The founder of the Hill-Top Creative Arts Foundation, BM Dzukogi, explained the reason behind NIFESTEENA at the opening ceremony thus: “After decades of promoting the idea of teen authorship around the country, NIFESTEENA becomes a national platform where products are to be showcased annually from all the states of the federation through contests, exhibitions and discourses.”

Dzukogi said that the “idea is to inculcate in the child from school age the internalisation of the creative spirit as the primary element for developing the society; to proliferate the society with quality thinkers; provide a national platform for unifying the Nigerian child through creativity; bring the attention of the society to understand the high significance and values inherent in institutionalising mentoring of young ones; share creative, educational and cultural experiences among students for enhanced academic programmes and functional life in the community; provide a platform for showcasing quality creative products as well as their creators; induce and encourage professionalism in their arts from school age; provide an avenue for the creative child to dissipate his creative energy and intellect that takes him away from vices; teach quality citizen and leadership ideals; promote friendship among the Nigerian children of different backgrounds; identify tomorrow’s creative geniuses and announce them to the society for proper care, training, scholarship and support, and make them happy with stable psychology.”

He stated further that “the primary philosophy of the scheme was to tune and retune the mind of the student-writer (teen author) towards becoming a wholesome individual/thinker in the society through literary art.

“The major departure from the ‘false assumption’ of writing for children and the new genre we are propagating is that, under the teen authorship scheme, the child-writer speaks perfectly to his mates, as well as to adults. He speaks to the society about his conditions; dysfunctionalities of wars, rape, malnutrition, hunger, lack of shelter, lack of education, irregular upbringing, poor leadership, and environment. He speaks about his rights blocked by adults who largely think that he has little to contribute to decision-making at home and in school. He speaks not just about his well-being but about his environment as a whole and his desires for the future as an adult, and of the present. The child, before now, does little or no contribution to policies of government, homes, organisations, schools, orphanages, hospitals, infrastructure, sports and all. Teen authorship scheme annuls all these hindrances to give the child-writer the opportunity to speak loudly in his story or poetry book for example.

“He can espouse the beauty of life and living concerning the life around him using his tenderly perspectives. This makes his literature original. Therefore, teen authorship is more functional than literature written by adults for children called children’s literature,” Dzukogi said, while calling on the Niger State government to seize the opportunity to use NIFESTEENA as a brand to promote creativity.
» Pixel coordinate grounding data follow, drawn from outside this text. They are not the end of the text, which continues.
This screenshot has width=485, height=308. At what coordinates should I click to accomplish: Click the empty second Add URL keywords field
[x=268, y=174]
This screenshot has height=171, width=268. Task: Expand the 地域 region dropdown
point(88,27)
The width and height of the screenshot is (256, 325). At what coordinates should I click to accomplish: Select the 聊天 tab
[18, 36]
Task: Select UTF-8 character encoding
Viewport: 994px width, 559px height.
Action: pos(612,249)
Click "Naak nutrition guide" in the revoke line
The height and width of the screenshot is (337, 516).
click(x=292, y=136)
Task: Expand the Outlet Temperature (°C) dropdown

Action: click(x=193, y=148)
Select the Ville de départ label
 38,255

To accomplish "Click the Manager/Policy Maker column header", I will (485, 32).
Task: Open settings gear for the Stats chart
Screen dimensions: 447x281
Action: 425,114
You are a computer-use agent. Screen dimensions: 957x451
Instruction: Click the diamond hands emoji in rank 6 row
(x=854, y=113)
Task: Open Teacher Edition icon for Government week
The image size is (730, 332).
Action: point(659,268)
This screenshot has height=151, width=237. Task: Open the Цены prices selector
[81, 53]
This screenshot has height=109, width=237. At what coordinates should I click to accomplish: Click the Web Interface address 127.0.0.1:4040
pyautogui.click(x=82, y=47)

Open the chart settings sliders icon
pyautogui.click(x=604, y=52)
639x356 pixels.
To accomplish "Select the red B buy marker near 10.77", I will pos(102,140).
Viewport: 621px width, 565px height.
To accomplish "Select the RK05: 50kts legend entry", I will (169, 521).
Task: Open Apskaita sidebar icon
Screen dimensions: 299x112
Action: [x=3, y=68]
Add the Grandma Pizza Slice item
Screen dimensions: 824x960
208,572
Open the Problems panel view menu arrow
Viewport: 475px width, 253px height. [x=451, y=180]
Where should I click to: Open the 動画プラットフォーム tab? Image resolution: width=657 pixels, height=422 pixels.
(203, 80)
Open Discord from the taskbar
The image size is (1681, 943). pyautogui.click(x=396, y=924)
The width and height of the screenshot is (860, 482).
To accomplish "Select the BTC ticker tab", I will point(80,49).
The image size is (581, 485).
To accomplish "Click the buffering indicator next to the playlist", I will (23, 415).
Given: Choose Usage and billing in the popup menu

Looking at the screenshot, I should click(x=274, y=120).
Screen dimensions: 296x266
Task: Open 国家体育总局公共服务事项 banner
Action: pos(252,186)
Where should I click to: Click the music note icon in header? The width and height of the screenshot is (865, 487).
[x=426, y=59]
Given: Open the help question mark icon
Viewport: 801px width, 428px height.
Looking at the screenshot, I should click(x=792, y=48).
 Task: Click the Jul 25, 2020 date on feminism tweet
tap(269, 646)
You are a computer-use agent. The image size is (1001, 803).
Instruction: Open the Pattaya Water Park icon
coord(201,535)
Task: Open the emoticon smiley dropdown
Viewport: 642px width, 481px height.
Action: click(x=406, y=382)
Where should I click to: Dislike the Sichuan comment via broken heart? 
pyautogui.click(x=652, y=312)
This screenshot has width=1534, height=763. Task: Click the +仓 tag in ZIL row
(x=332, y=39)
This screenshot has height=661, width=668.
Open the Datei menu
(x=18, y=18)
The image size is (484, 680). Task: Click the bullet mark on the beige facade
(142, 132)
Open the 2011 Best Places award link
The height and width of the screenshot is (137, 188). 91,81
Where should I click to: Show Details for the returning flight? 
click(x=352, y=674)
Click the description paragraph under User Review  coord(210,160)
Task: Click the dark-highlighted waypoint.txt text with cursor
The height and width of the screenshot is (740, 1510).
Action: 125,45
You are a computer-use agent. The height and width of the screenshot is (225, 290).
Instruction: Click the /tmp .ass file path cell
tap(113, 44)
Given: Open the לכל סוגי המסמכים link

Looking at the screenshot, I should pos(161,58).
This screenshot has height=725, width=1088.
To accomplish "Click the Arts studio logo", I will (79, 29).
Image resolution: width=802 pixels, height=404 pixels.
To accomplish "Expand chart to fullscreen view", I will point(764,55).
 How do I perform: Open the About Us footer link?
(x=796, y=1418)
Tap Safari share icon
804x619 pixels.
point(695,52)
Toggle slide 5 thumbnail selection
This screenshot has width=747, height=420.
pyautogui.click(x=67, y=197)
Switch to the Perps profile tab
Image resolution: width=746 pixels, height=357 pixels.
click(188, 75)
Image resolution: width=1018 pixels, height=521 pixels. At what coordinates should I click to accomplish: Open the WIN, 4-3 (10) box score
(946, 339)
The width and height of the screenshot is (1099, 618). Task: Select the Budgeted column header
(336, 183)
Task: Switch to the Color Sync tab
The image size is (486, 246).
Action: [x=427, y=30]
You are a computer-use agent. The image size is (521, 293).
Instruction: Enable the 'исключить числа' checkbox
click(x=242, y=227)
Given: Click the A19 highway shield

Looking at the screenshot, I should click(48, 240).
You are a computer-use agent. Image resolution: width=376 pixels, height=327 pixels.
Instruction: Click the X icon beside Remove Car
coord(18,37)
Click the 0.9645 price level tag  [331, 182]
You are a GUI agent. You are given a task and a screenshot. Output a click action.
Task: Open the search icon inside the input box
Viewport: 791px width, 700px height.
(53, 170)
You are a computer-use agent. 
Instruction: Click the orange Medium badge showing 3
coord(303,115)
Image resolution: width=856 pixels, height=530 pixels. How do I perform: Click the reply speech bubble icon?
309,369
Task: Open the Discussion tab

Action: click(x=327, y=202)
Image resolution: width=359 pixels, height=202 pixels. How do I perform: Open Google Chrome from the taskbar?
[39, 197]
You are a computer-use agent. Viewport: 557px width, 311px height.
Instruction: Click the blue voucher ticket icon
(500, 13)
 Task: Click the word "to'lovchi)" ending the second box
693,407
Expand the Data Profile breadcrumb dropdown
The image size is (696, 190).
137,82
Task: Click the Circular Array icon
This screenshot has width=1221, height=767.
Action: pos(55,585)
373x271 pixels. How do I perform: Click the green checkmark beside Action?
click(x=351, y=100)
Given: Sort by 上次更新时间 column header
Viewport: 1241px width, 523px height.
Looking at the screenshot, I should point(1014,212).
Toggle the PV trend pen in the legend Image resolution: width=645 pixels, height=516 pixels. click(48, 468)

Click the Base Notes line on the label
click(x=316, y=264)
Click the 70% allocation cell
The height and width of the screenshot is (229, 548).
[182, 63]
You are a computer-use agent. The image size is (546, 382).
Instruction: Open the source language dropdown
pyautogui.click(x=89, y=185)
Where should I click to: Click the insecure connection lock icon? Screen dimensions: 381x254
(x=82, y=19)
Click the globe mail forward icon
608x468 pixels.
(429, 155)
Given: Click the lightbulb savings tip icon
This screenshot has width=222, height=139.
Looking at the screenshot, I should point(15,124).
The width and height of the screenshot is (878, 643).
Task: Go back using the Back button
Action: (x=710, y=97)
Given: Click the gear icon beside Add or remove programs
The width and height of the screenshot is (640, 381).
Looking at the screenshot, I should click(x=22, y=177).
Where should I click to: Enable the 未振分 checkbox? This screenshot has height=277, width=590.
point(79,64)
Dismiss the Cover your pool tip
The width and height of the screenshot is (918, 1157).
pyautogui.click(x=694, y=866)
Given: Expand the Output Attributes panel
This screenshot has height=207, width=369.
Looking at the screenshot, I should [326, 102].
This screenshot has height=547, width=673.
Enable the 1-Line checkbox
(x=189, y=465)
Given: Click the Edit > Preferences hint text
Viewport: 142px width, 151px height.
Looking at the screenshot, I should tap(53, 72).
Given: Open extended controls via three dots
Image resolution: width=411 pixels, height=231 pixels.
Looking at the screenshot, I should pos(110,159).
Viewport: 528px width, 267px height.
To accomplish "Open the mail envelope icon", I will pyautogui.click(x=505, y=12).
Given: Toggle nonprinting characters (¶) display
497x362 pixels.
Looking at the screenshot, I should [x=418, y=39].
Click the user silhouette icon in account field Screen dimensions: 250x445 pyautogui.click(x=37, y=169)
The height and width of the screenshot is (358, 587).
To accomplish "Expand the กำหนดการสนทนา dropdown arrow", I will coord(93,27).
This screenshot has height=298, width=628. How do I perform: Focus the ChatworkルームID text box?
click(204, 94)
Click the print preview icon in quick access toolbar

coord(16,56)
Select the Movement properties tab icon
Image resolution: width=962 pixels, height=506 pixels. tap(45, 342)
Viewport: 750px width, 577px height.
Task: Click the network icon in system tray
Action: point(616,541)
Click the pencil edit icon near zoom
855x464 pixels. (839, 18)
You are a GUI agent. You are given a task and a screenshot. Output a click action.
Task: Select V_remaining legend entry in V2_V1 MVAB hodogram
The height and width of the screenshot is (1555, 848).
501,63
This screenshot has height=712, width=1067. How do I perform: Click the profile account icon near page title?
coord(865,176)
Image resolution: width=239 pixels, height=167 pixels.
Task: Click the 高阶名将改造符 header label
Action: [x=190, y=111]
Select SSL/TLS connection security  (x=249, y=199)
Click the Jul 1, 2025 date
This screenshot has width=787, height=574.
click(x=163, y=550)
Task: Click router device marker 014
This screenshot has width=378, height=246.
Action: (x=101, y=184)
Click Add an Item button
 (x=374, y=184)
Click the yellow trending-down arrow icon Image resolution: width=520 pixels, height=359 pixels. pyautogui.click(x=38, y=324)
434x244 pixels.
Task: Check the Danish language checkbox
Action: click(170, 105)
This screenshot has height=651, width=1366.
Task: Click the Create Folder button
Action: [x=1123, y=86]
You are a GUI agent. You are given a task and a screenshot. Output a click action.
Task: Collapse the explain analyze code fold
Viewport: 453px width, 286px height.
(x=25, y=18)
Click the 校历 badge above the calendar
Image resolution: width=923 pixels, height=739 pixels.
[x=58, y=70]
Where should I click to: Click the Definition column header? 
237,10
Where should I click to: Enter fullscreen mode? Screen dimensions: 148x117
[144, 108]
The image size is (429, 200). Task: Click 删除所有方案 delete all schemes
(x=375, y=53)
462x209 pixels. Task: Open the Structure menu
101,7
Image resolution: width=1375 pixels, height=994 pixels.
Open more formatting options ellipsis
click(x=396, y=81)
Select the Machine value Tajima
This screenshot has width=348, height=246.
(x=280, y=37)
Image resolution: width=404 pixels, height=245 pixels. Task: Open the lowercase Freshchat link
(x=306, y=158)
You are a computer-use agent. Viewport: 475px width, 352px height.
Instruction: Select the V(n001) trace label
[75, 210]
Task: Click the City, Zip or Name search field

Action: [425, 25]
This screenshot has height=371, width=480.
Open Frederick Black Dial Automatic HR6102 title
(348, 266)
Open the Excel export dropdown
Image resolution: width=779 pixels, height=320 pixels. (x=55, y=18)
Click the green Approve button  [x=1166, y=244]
On the opening day of the festival, renown author and academic, Professor E. E. Sule, acknowledged the contribution of Niger State, especially the Hill-Top Creative Arts Foundation in the development of literature in Nigeria, saying “Teenage authorship must be understood as a manifestation of talents. There is no writer who is not talented. There is no writer who did not show the talent to write in her childhood, in her teenage. It, therefore, follows that teenage authorship is a talent-manifesting, talent-recognising and talent-producing process that ensures writers are identified early, given a special guide and set on the right path towards becoming great writers of their time.

However, in his remarks on the occasion, the Niger State Commissioner for Education, Hajiya Madugu, promised to get the state government to help upgrade the foundation’s mentoring facility situated in one of the public schools in Minna, the state capital.